Talent Radar
A self-reliant tool for navigating modern recruitment.
Version: 1.0
Date: April 2025
1. Introduction
1.1 Purpose
Hiring is repetitive. Talent Radar handles the monotony. It reads resumes, learns from job descriptions, matches intent, and prepares interviews. It works quietly and efficiently—designed to shrink time and surface relevance.
1.2 Scope
Included:
- Parsing resumes, extracting signal from noise.
- Matching human potential to job descriptions using vector mathematics.
- Generating questions for interviews.
- Updating real-time status using Redis.
- Connecting with ecosystems like Odoo, WhatsApp, and email.
Not Included:
- Payroll.
- Onboarding.
- Multi-user dashboards.

1.3 Stack
Component | Technology |
---|---|
Backend | FastAPI (AI), Django (Admin) |
Storage | PostgreSQL |
Vector Storage | Pinecone, Milvus DB |
Queue | Redis |
Intelligence | TogetherAI, Sentence Transformer Embeddings |
Integrations | Odoo CRM |
2. Shape of the System
2.1 Overview
Resume Drop → FastAPI → Pinecone/Milvus (Vectors) ↘ PostgreSQL (Metadata) ↘ Redis Queue → Django Admin → Odoo / Email
2.2 Breakdown
- Resume Ingestion: Accepts files, extracts text, generates embeddings.
- Matching Engine: Compares job and resume vectors, ranks by closeness.
- Queue Manager: Handles retries, tracks state, avoids duplication.

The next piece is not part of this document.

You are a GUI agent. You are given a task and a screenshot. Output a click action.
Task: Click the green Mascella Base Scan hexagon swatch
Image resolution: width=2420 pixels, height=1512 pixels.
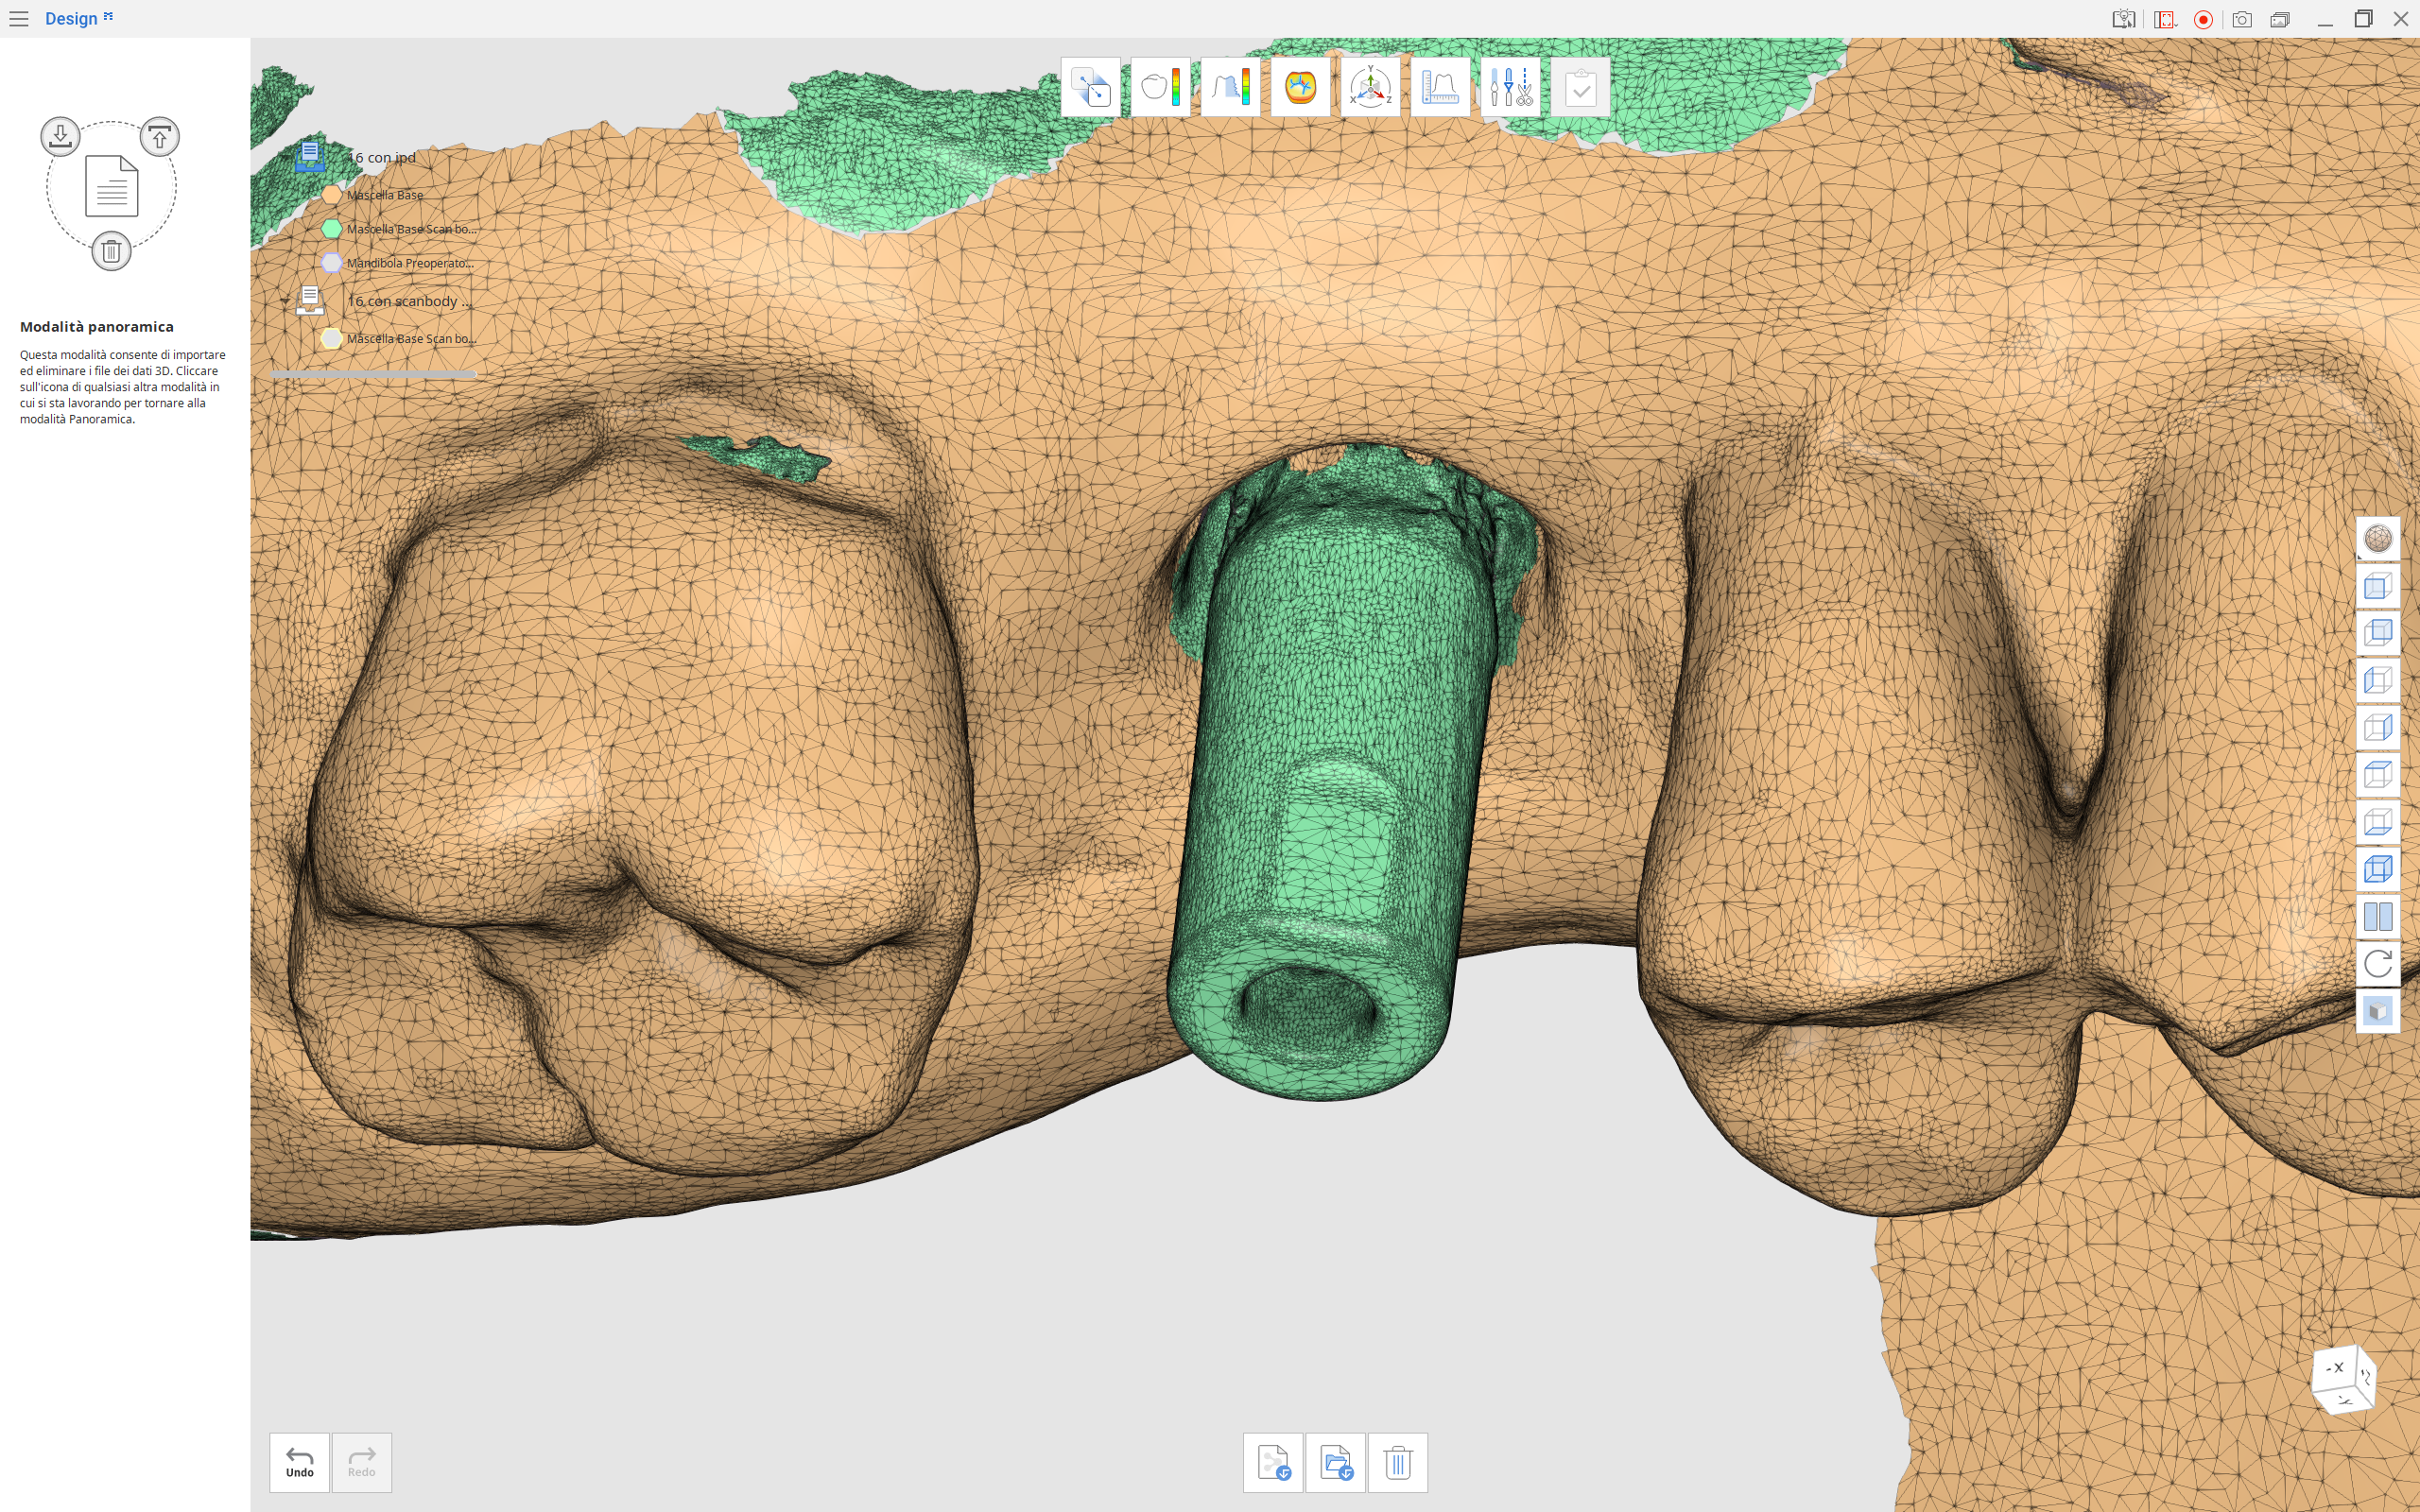[332, 229]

- Admin Interface: Visual CRUD, sends data to external systems.
3. Functionality
3.1 Resume Processing
ID | Requirement | Details |
---|---|---|
FR-01 | Parse files | PyPDF2, docx2txt |
FR-02 | Store embeddings | Pinecone + PostgreSQL |
FR-03 | Batch mode (100+) | Async queue |
3.2 Matching
ID | Requirement | Details |
---|---|---|
FR-04 | JD Embeddings | Sentence Transformer |
FR-05 | Rank relevance | Pincone cosine > 0.85 |
FR-06 | Export top picks | Odoo PATCH |
3.3 Interview Prep
ID | Requirement | Details |
---|---|---|
FR-07 | Generate questions | Prompted metaai/llama-70b-turbo |
FR-08 | Deliver via Email | IMTP |
4. Constraints
Category | Requirement | Implementation |
---|---|---|
Performance | 50 resumes/min | FastAPI + Redis |
Security | Encrypt PII | AES-256 + Django Fernet |
Scaling | 10K resumes/day | Kubernetes |
Usability | Training < 30 min | Minimal Admin Panel |
5. Endpoints
POST /api/v1/pipeline/resume-store POST /api/v1/pipeline/resume-analyzer GET /api/v1/webhook/receiver?task_id=<ID>
POST /api/candidates/ GET /api/job-roles/<id>/analyze
6. Data Shapes
SQL Models
Candidate: resume: file raw_text: text metadata: JSON JobRole: description: text embeddings: binary
Vector Store (Qdrant)
{ collection: "resumes", vector: [1536 floats], payload: { candidate_id: 43, skills: ["python", "ml"] } }
7. Failure Plans
Failure | Resolution |
---|---|
Parser crash | Retry → DLQ |
Agent limits | Backoff 10→60s |
Odoo down | Cache, then sync |
8. Deployment
docker-compose.yml: fastapi django qdrant
CI/CD: GitHub Actions → AWS ECS
9. Observability
- Latency: P99 < 5s
- Accuracy: A/B test vs HR manual
- Tools: Prometheus + Grafana, Sentry
Talent Radar observes, learns, and then steps back.